[start]

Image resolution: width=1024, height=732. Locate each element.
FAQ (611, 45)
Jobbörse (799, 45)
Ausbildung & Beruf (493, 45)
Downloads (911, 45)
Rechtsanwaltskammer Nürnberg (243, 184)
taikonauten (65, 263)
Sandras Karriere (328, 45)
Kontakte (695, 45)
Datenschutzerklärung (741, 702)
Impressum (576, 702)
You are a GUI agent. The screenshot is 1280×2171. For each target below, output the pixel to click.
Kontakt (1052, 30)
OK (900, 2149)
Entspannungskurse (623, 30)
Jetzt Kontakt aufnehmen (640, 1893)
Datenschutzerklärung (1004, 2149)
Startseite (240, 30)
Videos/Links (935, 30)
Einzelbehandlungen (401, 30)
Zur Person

[end]

### Directions for this task
Starting at the row that contains "Jetzt Kontakt aufnehmen (640, 1893)" and continuing through the last row, reproduce those rows with "Startseite" swapped for "Home" and everything else unchanged.

### Written answer
Jetzt Kontakt aufnehmen (640, 1893)
Datenschutzerklärung (1004, 2149)
Home (240, 30)
Videos/Links (935, 30)
Einzelbehandlungen (401, 30)
Zur Person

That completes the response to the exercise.